We visited Iceland September 2017 & hired a Fiat Ducato van based motorhome.

The island has some fantastic scenery including glaciers, lakes, lava flows, waterfalls, coastline, volcanos, mountains; the locals were very friendly & most spoke English but it’s a very expensive country to travel in.

It was very busy even at end of season, some campsites had already closed for season by mid-September. There was in 2017 a new law that wild camping by motorhomes was illegal & the one night we decided to try parking up in a roadside layby found we attracted constant blowing of horns by passing cars.

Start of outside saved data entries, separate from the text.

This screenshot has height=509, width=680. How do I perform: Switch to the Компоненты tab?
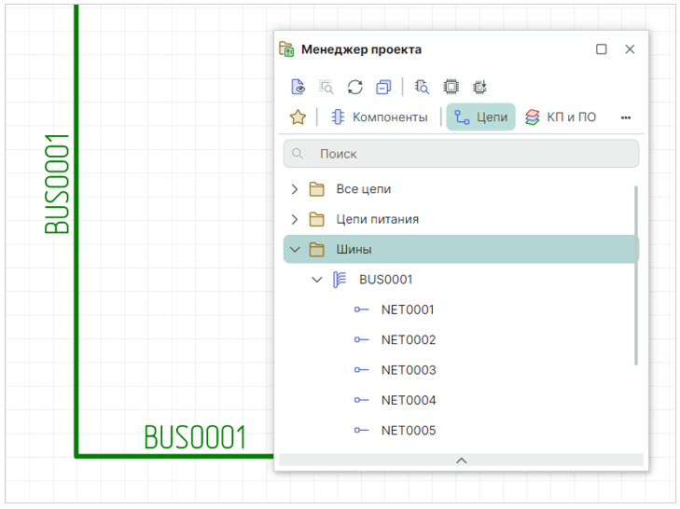pyautogui.click(x=380, y=117)
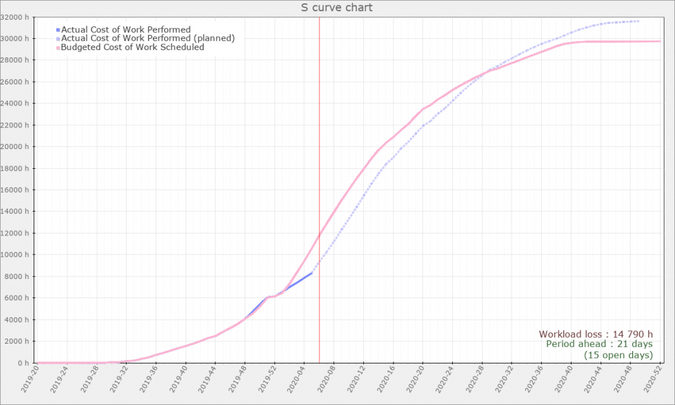675x405 pixels.
Task: Click the 'S curve chart' title
Action: 338,8
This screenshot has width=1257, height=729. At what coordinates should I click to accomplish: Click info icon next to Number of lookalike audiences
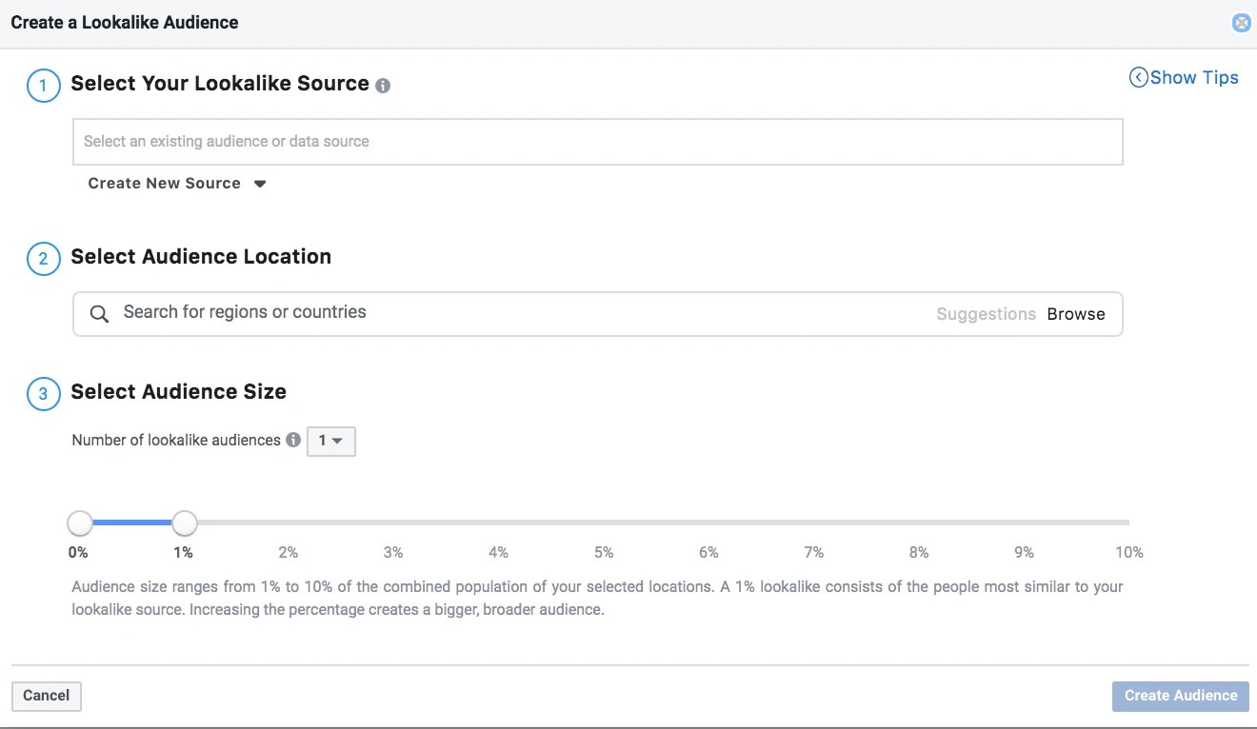click(293, 440)
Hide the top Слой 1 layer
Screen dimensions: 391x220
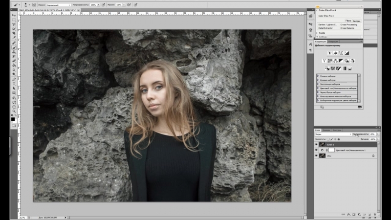click(x=317, y=145)
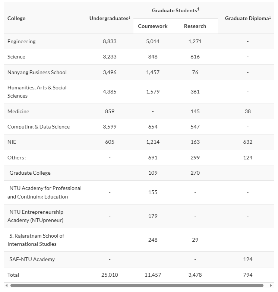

Our hire was from Caravan IS & they were very helpful with suggestions for places to visit. The route we took was the island circuit & a few side roads. Even on the circuit (2017) we encountered dirt roads some of the way. Looking up on internet now cannot find Caravan IS, maybe they have closed or changed name. The depot was about 5 miles from airport.


----------



## zzr1400tim (May 1, 2022)

I visited Iceland today in fact.. stocked up on some frozen chips and loads of tasty fast fried junk food..


----------



## AndyGoPro (May 1, 2022)

I rented a VW from motorhomeiceland.com in 2018 no issues to report.

As NSY has mentioned, wild camping is illegal in Iceland. Plenty of inexpensive camp sites though.

Faroes is also stunning, easly done from a car/hotel combo though - the whole place is only about 60 miles across IIRC and the wind was brutal in March


----------



## Winterskp (May 2, 2022)

Take your own van!! Everything's expensive in Iceland, except hot water. We went for a month in Summer 1985, when the tarmac was very limited indeed, and our old Dormobile Land cruiser tended to fill with dust. Getting to Shetland from Orkney was fun, as the picture shows. Our 4 kids are now in their 50s, but haven't forgotten the trip!
There were very few campsites then, and wild camping was the norm


.


----------